ABOUT THIS TASK: Your copy of the lines below must match them exactly and contain no images.

DATA PROVIDED:

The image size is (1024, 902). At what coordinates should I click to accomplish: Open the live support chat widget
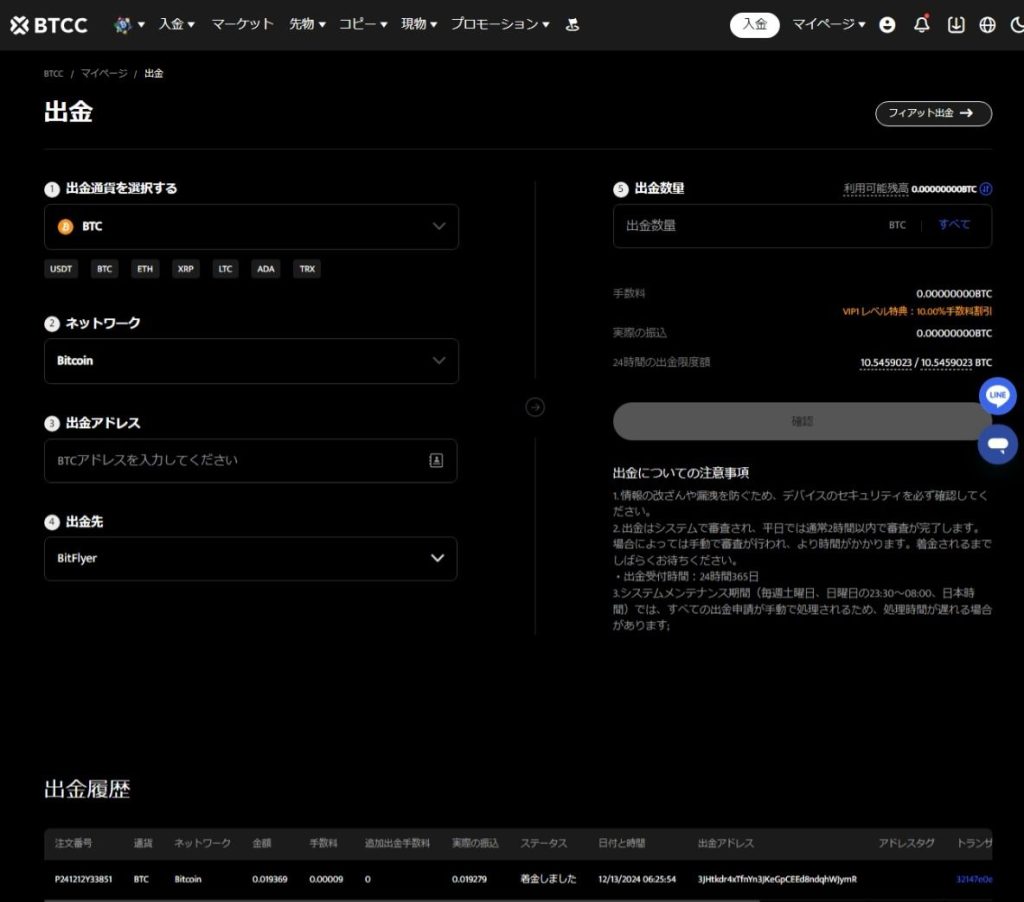pyautogui.click(x=997, y=443)
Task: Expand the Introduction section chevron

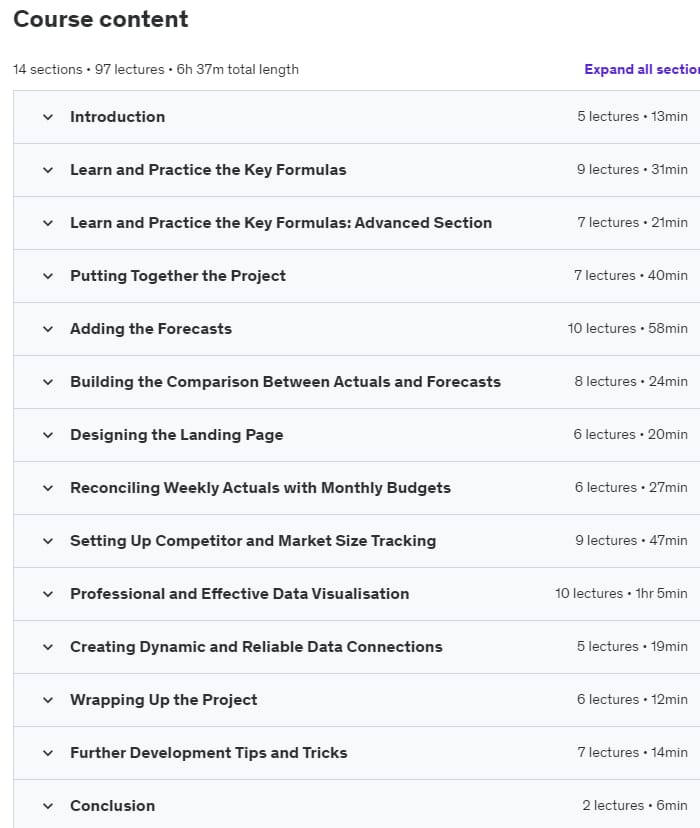Action: coord(47,116)
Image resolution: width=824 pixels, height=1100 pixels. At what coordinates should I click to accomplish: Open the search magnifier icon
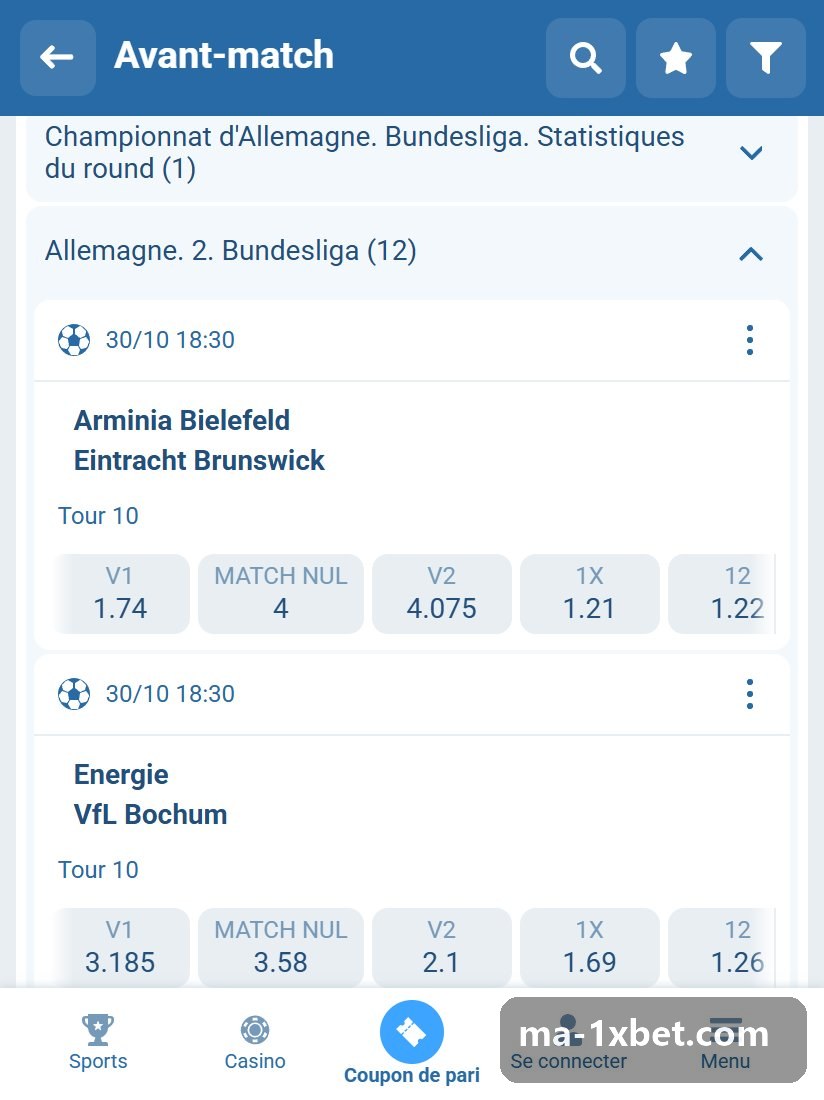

WRITTEN SOLUTION:
The image size is (1024, 902). At what coordinates should I click to accomplish: Open the live support chat widget
pyautogui.click(x=997, y=443)
Task: Expand the Introduction section chevron

Action: coord(47,116)
Image resolution: width=824 pixels, height=1100 pixels. At what coordinates should I click to accomplish: Open the search magnifier icon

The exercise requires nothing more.